In the AI-integrated workspace

DP is the domain where AI assistants are simultaneously the most useful and the most likely to ship a subtly broken answer. The classic AI failure mode on this exact problem:

  • Wrong base case: a model writes dp[0] = cost[0] because it pattern-matches "you pay something at the start". The code returns answers that are larger than the truth.
  • Wrong terminal index: the model returns dp[n-1] instead of dp[n], undercounting by the last stair's potential cost.
  • Off-by-one in the cost addition: writes min(dp[i-1] + cost[i], dp[i-2] + cost[i-1]), charging the destination instead of the source.

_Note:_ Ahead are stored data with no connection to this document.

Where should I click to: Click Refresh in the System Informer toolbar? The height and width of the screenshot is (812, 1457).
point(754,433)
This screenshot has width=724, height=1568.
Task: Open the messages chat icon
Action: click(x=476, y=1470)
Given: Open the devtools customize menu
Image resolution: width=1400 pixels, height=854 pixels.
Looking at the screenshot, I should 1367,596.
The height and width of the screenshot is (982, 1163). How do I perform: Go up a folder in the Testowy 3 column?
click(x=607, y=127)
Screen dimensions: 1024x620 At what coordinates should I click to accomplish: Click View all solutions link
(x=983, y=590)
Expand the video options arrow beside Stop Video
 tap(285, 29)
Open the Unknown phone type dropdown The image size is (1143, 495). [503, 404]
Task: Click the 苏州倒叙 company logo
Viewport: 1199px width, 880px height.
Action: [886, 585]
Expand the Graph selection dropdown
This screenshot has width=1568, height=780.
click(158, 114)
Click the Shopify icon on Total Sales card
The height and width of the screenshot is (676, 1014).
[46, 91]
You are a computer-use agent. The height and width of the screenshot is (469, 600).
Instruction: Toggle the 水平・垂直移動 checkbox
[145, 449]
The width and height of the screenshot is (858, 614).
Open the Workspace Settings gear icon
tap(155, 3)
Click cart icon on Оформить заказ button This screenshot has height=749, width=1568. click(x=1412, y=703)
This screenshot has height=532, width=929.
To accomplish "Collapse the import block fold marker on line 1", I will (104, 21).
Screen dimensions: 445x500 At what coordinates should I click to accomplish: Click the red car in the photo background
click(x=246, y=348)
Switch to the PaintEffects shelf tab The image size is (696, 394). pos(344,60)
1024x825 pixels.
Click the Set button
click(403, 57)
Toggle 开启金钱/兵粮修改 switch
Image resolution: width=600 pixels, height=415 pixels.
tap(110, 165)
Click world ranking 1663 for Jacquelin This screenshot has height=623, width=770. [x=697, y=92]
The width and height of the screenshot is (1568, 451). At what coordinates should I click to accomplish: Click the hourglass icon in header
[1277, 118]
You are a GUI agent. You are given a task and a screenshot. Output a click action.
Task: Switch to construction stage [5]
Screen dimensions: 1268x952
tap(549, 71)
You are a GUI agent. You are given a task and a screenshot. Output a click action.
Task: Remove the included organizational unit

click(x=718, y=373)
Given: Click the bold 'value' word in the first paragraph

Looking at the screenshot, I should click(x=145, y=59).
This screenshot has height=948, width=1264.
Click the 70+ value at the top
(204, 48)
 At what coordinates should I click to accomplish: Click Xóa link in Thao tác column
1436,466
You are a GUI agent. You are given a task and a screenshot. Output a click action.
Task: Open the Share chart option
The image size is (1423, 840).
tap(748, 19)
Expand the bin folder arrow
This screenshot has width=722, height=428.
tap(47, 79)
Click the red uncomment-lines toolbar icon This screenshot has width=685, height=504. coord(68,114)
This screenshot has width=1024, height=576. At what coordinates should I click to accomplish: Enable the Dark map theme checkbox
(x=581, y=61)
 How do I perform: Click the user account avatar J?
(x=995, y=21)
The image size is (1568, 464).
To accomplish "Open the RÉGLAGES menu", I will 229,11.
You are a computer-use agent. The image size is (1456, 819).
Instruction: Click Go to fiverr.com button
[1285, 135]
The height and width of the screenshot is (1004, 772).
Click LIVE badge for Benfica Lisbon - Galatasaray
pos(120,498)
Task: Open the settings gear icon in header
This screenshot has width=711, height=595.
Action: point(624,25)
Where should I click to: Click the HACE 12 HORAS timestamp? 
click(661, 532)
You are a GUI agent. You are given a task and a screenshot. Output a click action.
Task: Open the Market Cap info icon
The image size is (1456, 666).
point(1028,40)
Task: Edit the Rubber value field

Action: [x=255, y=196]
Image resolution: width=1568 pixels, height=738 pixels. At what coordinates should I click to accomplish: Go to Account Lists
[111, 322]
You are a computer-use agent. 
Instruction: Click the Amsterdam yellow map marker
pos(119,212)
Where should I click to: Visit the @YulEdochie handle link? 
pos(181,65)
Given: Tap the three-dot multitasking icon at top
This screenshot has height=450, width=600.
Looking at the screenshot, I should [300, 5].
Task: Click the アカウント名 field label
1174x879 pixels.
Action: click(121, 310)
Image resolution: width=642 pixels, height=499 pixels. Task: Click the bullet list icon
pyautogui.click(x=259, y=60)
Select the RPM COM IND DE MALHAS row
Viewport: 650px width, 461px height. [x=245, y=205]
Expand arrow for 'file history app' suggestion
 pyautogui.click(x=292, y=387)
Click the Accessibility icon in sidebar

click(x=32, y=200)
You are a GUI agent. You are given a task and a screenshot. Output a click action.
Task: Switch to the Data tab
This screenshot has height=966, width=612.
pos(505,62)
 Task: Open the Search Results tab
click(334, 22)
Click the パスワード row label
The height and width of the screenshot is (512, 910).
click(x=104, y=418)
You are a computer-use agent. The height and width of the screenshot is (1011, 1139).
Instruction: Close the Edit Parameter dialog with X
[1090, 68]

The 2027 engineer's discipline:

  1. State the recurrence aloud before generating code. "dp[i] is what I have paid by the time I arrive at index i. dp[0] = dp[1] = 0. dp[i] = min(dp[i-1] + cost[i-1], dp[i-2] + cost[i-2])."
  2. Tell the agent to implement that exact recurrence. Not "solve min cost climbing stairs"; give it the recurrence.
  3. Verify on [10, 15] by hand. dp[2] = min(0 + 15, 0 + 10) = 10. Always do this two-row trace.
  4. Ask the agent to roll to O(1) space. This catches whether it actually understood the recurrence: a confused agent cannot do this transformation cleanly.

That discipline turns a probabilistic generator into a deterministic verified result. parikshan's loop is built to train exactly that discipline at scale.